• _Text zur Analyse_:
====================

Leukodiapedese
Englisch: leukocyte extravasation
Definition
Als Leukodiapedese bezeichnet man die Migration von Immunzellen durch das Endothel kleiner Blutgefäße (Diapedese).
Hintergrund
Die Leukodiapedese findet vor allem in postkapillären Venolen statt, wo die auf die Zellen einwirkenden, hämodynamischen Scherkräfte gering sind. Es handelt sich um einen komplexen Prozess, an dessen Anfang die Chemotaxis der Zellen steht. Im weiteren Verlauf kommt es zu einer Adhäsion der Zellen an das Endothel und schließlich zur Diapedese selbst.
An der Steuerung sind u.a. Zytokine, Selektine und Integrine beteiligt.
Ablauf
Die Leukodiapedese läuft in verschiedenen Phasen ab, die fließend ineinander übergehen.
Selektin-vermittelte Phase
Bei der Selektin-vermittelten Phase kommt es zu einem reversiblen Kontakt der Leukozyten mit den Endothelzellen der Gefäßwand. Spezialisierte Glykoproteine auf der Zellmembran der Leukozyten (z.B. PSGL-1) binden an Selektin-Moleküle der Gefäßwand. Die Glykosylierungsmuster von PSGL-1 variieren dabei, sodass bevorzugt bestimmte Selektine gebunden werden. Dadurch besteht in manchen Fällen eine selektive Gewebeaffinität der Leukozyten.

====================

• _Aufgabenstellung_:
1. Welche Schritte des Prozesses nennt der Text über die Leukodiapedese im Abschnitt „Hintergrund“, und in welcher Reihenfolge?
2. Schreiben Sie aus dem Text über die Leukodiapedese den Abschnitt von „Selektin-vermittelte Phase“ bis „Gewebeaffinität der Leukozyten.“ wortgetreu ab.
Die anschließenden Zeilen sind hierfür ohne Belang.

• _Erfasste Daten_:
====================

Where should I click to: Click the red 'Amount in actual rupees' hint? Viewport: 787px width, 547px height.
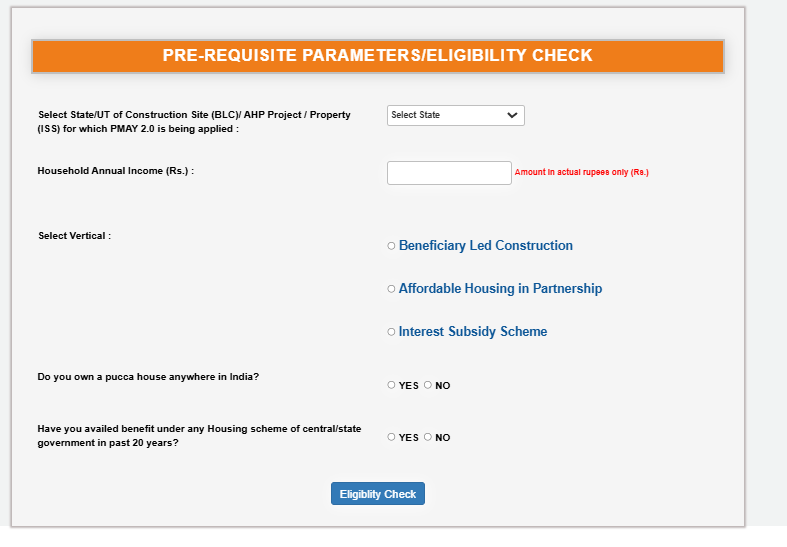tap(582, 172)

====================

• _Lösungen_:
1.
1. Chemotaxis der Zellen
2. Adhäsion der Zellen an das Endothel
3. Diapedese

2.
Selektin-vermittelte Phase
Bei der Selektin-vermittelten Phase kommt es zu einem reversiblen Kontakt der Leukozyten mit den Endothelzellen der Gefäßwand. Spezialisierte Glykoproteine auf der Zellmembran der Leukozyten (z.B. PSGL-1) binden an Selektin-Moleküle der Gefäßwand. Die Glykosylierungsmuster von PSGL-1 variieren dabei, sodass bevorzugt bestimmte Selektine gebunden werden. Dadurch besteht in manchen Fällen eine selektive Gewebeaffinität der Leukozyten.